Their friends include: Mark, a filmmaker; Maureen, a performance artist; Joanne, a Harvard-educated lesbian lawyer; Benny, a turncoat yuppie landlord; and Angel, an HIV-positive drag queen and doggy-killer.

But the characters are dwarfed by huge shadows projected on the rear stage wall, perhaps created by lights positioned beneath the stage. One implication is that Roger, Mimi and friends are iconic, larger than life. But they seem merely small, like ants scurrying under a magnifying glass, until one or another disappears in a twist of smoke.

The plot is too busy by half. Because the narrative careens from one multi-character, multi-location scene to the next, the audience never gets to know the characters.
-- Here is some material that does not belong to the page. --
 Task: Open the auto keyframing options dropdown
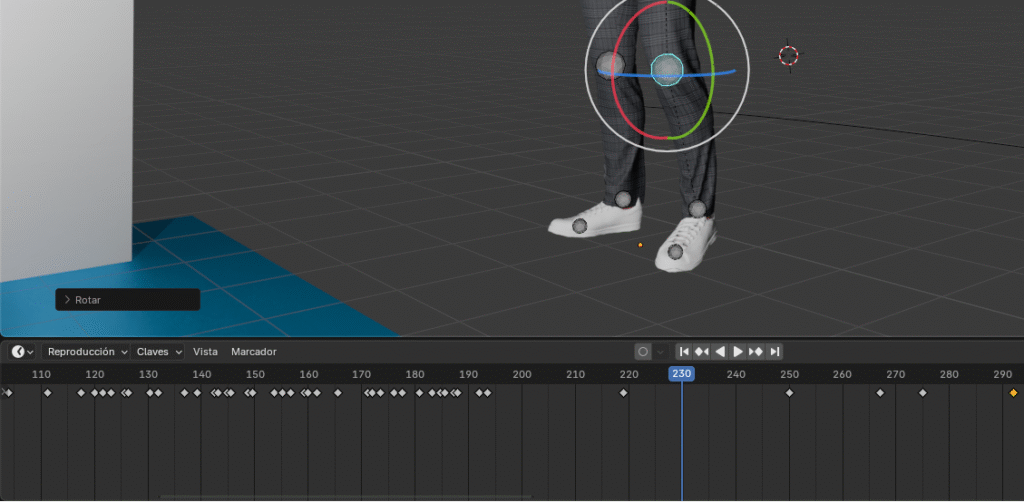661,352
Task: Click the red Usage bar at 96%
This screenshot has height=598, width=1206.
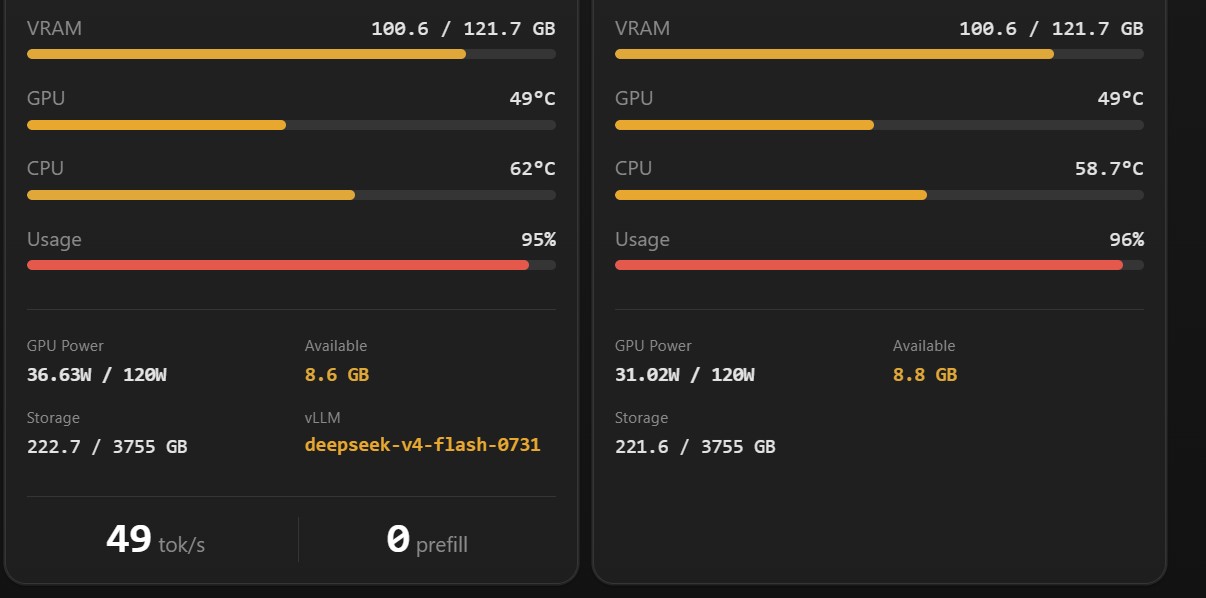Action: [879, 265]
The lovers quarrel and part and get together again, and we're never shown why; Christmas turns to New Year's Eve and becomes Valentine's Day before we've mentally taken down the tree.

It's not that the performers don't try. In some ways, the cast of the second national tour is superior to the first. The actors display the same crash-and-burn energy, and, unlike their predecessors, they articulate well enough for the audience to understand the lyrics.
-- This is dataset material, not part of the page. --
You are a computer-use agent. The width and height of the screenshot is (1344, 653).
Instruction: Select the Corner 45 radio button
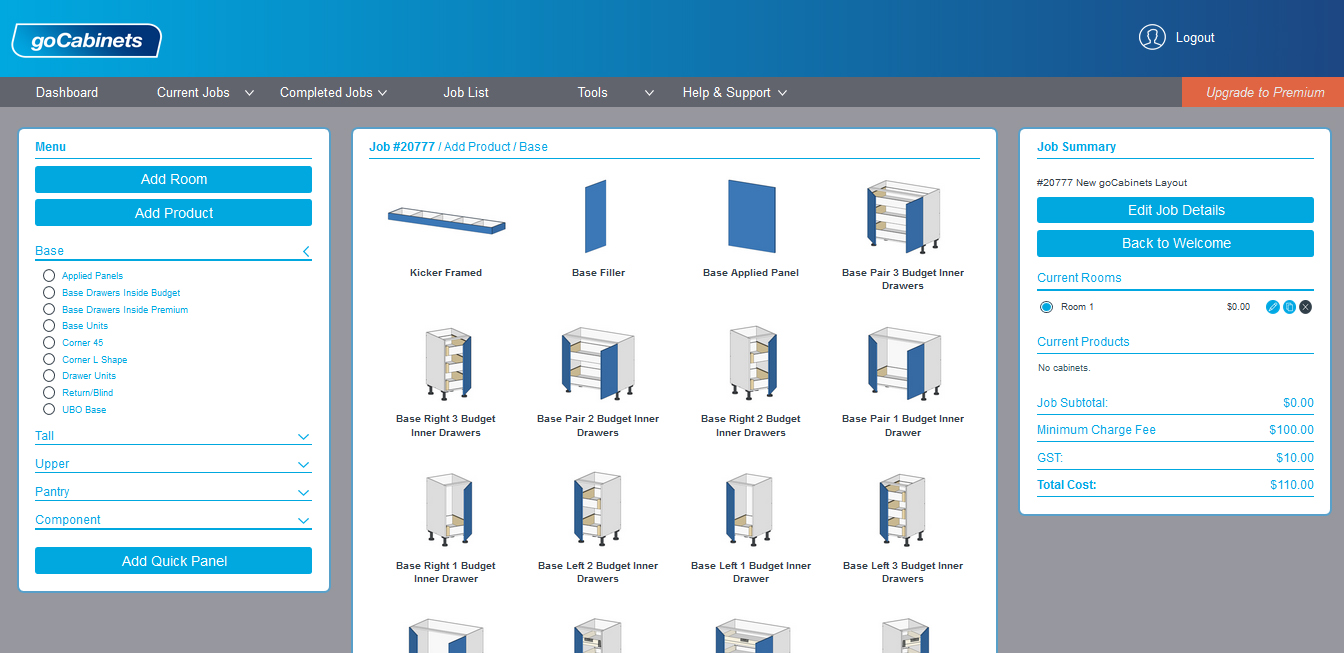tap(49, 342)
Nearly everyone sings extremely well, even the performers who start out slowly. For instance, Jacqueline B. Arnold (Joanne) has a voice that hums along well enough in low gear; it's appealing, if not spectacular. But when the score requires Arnold to floor the gas pedal, the surge of power pins theatergoers back in their seats.
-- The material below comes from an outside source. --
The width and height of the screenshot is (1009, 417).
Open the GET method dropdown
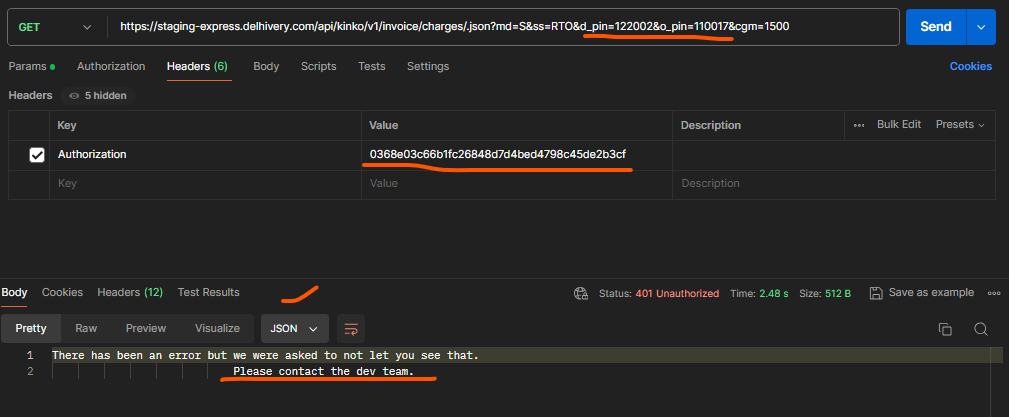tap(58, 27)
As Mimi, Dominique Roy has a warm, liquid tone and a lovely way of molding a phrase. Unfortunately, the poor girl is saddled with one of the sillier endings in theater history: After dying a fittingly tragic death on stage - sweet Mimi's taper extinguished at last - she pops back up like the flame on one of those trick candles. She's not dead after all! She met Angel, who told her to turn back!

And no one on stage seems particularly nonplussed.

But the audience might forgive even an ending this laughable if the score were less mediocre. Larson hoped to make his mark as a composer, and he seems to be suffering from a bad case of Puccini-envy; Roger strums "Musetta's Waltz" incessantly whenever he's seeking inspiration. Unfortunately, the dead composer's ghost must have been busy inspiring a worthier supplicant; while Larson's songs are pleasant, none is memorable.

He wasn't without a certain facility; like an early mentor, Stephen Sondheim, Larson wrote about the people he knew and the problems they faced, and he had a knack for putting everyday expressions and rhythms into his lyrics. Both Larson and Sondheim (in "West Side Story") explore the problems of the urban young. And both musicals update classics - "West Side Story" is a retelling of "Romeo and Juliet."

But "Rent" has none of Sondheim's ironic wit, his capacity for expressing vulnerability without sentimentality, or his devastatingly accurate insights into human relationships. So instead of "America," we get "Seasons of Love":

"Five hundred twenty-five thousand, six-hundred minutes. How do you measure, measure a year? How about love? How about love? How about love?"

How about a Timex?

According to my watch, "Rent's" 15 minutes of fame has long since expired. By 525,545 minutes, to be exact.